(Records from a dataset)
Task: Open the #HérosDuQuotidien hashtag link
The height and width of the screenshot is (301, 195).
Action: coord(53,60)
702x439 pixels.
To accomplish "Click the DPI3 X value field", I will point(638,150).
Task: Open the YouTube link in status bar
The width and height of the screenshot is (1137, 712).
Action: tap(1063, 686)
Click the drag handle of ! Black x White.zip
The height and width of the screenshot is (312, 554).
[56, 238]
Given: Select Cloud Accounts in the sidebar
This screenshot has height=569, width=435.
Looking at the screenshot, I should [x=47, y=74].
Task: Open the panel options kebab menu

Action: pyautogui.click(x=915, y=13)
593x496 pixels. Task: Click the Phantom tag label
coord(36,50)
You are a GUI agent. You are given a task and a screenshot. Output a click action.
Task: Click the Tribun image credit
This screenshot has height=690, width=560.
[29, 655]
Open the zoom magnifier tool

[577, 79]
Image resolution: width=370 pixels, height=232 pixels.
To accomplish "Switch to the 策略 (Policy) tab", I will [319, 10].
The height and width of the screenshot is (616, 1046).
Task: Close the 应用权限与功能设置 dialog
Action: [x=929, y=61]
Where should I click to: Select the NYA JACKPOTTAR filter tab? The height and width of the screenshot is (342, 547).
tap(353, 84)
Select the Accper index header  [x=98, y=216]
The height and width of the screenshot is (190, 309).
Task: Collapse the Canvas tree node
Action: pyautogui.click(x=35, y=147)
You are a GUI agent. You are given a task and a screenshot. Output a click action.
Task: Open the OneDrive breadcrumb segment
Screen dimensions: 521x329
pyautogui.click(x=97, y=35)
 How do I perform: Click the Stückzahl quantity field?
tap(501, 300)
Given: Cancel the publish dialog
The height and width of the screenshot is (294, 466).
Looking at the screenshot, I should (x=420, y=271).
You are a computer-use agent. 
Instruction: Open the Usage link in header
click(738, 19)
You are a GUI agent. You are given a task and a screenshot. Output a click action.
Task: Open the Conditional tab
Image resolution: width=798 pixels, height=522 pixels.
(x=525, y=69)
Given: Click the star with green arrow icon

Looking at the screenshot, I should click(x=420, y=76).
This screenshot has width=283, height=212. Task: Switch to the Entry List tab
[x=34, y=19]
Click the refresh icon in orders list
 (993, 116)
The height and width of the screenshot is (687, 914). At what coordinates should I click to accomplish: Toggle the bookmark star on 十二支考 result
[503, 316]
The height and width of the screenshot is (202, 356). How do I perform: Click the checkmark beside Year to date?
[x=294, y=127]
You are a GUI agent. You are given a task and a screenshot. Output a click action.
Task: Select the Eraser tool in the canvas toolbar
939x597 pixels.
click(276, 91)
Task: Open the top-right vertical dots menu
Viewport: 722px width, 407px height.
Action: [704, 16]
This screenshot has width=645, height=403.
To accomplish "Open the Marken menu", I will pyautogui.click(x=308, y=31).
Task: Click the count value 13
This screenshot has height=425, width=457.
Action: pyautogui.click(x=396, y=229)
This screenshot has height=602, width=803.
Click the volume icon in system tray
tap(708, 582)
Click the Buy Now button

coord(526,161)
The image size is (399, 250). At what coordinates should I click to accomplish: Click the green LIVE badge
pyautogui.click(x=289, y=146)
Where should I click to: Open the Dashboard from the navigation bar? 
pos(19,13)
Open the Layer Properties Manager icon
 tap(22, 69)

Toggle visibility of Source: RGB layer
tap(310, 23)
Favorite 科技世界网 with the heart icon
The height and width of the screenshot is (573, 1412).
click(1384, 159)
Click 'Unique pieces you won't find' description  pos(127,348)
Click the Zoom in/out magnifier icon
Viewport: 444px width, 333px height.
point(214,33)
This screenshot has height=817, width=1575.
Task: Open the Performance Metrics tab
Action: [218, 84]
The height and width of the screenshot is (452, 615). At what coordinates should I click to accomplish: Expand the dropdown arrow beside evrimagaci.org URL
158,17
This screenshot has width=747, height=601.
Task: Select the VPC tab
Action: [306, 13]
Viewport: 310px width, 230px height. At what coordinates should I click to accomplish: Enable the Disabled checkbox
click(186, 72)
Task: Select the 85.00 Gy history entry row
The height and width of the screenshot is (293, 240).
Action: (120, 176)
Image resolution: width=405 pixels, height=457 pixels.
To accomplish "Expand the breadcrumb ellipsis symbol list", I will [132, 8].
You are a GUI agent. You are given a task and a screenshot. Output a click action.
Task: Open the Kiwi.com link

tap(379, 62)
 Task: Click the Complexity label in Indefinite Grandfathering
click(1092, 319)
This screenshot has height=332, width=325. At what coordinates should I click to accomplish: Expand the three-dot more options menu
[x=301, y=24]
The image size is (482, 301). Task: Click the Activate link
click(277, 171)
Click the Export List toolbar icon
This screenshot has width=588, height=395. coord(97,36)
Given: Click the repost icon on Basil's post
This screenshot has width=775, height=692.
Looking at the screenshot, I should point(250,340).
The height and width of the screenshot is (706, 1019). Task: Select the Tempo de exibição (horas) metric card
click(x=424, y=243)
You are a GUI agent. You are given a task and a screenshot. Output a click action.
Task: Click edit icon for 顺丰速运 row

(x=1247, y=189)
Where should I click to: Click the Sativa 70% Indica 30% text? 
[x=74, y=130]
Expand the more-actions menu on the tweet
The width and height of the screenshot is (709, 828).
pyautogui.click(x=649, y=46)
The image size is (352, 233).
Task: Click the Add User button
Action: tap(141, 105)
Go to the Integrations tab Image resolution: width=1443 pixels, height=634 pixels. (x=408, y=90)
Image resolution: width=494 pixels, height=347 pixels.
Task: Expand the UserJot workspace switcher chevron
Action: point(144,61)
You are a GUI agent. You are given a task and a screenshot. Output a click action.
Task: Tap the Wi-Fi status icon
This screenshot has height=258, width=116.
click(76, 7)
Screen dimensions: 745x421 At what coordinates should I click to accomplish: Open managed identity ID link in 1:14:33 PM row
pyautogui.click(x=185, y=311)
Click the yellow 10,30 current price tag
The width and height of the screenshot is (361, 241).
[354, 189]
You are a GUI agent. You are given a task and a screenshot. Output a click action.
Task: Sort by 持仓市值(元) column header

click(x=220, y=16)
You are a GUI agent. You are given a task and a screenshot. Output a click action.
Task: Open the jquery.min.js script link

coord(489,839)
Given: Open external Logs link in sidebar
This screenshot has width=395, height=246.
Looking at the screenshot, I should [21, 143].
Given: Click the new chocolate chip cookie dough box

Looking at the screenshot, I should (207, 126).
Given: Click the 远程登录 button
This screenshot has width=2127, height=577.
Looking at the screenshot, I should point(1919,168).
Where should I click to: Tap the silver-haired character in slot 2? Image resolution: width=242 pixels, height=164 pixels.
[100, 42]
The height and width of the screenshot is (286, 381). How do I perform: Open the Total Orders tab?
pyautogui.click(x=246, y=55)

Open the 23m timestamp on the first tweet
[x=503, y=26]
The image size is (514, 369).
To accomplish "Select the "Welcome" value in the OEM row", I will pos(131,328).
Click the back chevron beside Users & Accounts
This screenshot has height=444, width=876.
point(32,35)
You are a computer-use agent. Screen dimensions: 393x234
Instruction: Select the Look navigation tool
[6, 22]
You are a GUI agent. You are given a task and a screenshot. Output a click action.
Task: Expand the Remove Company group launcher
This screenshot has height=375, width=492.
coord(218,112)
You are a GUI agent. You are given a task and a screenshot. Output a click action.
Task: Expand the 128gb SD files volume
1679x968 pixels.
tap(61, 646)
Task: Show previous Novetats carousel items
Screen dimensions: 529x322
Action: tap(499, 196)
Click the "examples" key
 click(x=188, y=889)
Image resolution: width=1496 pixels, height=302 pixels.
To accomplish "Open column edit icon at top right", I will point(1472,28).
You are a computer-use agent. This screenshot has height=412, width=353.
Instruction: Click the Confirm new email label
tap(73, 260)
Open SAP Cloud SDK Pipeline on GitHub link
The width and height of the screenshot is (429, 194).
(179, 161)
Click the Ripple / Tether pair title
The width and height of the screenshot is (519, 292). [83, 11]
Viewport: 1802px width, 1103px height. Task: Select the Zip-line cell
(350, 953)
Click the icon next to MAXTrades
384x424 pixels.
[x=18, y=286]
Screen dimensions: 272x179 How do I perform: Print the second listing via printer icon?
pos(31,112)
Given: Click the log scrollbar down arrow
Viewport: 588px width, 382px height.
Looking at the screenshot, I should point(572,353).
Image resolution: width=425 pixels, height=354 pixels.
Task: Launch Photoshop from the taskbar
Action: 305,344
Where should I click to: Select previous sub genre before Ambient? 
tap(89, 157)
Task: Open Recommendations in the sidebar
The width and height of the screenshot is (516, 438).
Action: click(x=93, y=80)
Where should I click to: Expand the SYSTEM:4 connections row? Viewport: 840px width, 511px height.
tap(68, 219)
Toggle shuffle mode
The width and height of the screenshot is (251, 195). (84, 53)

WHAT IS EXPECTED:
Look through the entries for the string "computer". Every line that has it belongs in the answer.

TASK ANSWER:
You are a computer-use agent. 
You are a computer-use agent. Screen dimensions: 393x234
You are a computer-use agent. This screenshot has height=412, width=353.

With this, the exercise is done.